Plusieurs des ouvrages que nous venons de passer en revue offriraient on a pu s'en convaincre des énigmes insolubles sans la connaissance de certains faits auxquels ils font allusion. Cette condition se présente non moins impérieuse pour la littérature du second siècle. Dans l'exposé qui va suivre, nous serons

obligé de tenir compte, non seulement des événements politiques du monde romain et du mouvement des idées dans l'Église, mais encore des écrits publiés dans la même période que les livres qui depuis sont devenus canoniques, et qui flotteraient en quelque sorte dans le vide, si l'on ne pouvait signaler les liens par lesquels ils se rattachent aux autres.

A Rome, le temps des monstres couronnés semble passé. Jusqu'en 180, quatre Césars modèles occupent, en moyenne chacun pendant une vingtaine d'années, le trône de l'Empire: Trajan (98-117), Adrien (117-138), Antonin le Pieux (138-161), MarcAurèle (161-180). Ce sont des modèles de droiture et de justice, et néanmoins ils persécutent les chrétiens! Avaient-ils le secret pressentiment que cette secte détestée portait en elle le germe de la dissolution de l'Empire et amènerait la ruine de l'ancien ordre social? Nous connaissons les luttes de Trajan et d'Adrien contre les Juifs, l'épouvante qu'a répandue un moment Bar Cochba, le dernier << Messie»; enfin la transformation de Jérusalem en une ville païenne (Livre V, p. 213 et suiv.). De tels faits ne laissèrent pas d'affecter vivement les chrétiens eux-mêmes.

En 115, durant le séjour de l'empereur Trajan à Antioche1, un tremblement de terre excita la fureur populaire contre les chrétiens, que l'on accusait d'athéisme (comp. Livre I, 3° partie, p. 823). Ignace, le chef de la communauté chrétienne d'Antioche, fut livré aux bêtes le 20 décembre. On le surnommait Théophore, « qui porte Dieu ». Dans la seconde moitié du siècle (vers 156), un autre « évêque» renommé, Polycarpe de Smyrne, fut brûlé vif. Ces martyres laissèrent une profonde impression dans les esprits et ne contribuèrent pas peu à entourer les fonctions de l'évêque d'un nimbe de gloire. Le nom d'Ignace surtout jouera un grand rôle dans la littérature pseudonyme, composée en vue de la constitution monarchique de l'épiscopat (voy. Livre I, p. 160-161). Plus tard encore, on vit en lui l'auteur du chant d'église. La Légende dorée (voy. Livre I, p. 400-401) cite un ouvrage suivant lequel « Ignace, ayant entendu les anges chanter des antiennes, établit l'usage de chanter versets et antiennes à l'église » 2.

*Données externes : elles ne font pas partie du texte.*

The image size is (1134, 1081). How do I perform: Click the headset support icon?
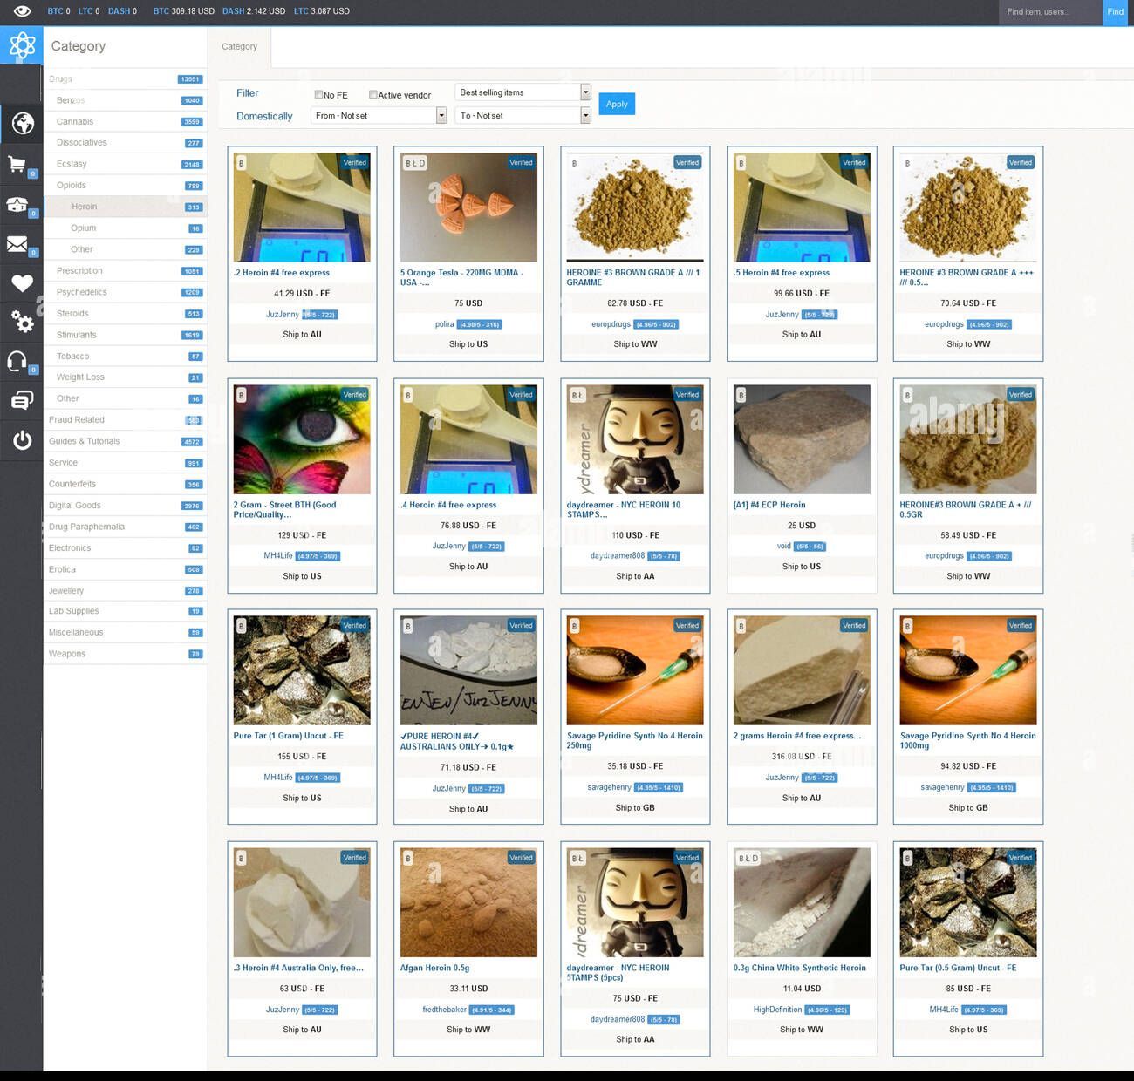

On peut distinguer dans l'histoire littéraire du second siècle trois périodes principales.

La première s'étend de l'an 100 à 125. C'est la période antérieure au Gnosticisme. On y voit paraître, sous leur forme actuelle, les deux derniers Évangiles synoptiques, selon Matthieu et Luc.

La seconde commence en 125 et finit vers 160. C'est la période gnostique proprement dite (voy. Livre I, p. 139) 3. Là fleurissent, entre les chefs des principales écoles gnostiques, l'ultra-christien Marcion et le philosophe judéo-chrétien Justin Martyr. Vers la fin de cette période surgit le Montanisme, réaction mystique contre le Gnosticisme.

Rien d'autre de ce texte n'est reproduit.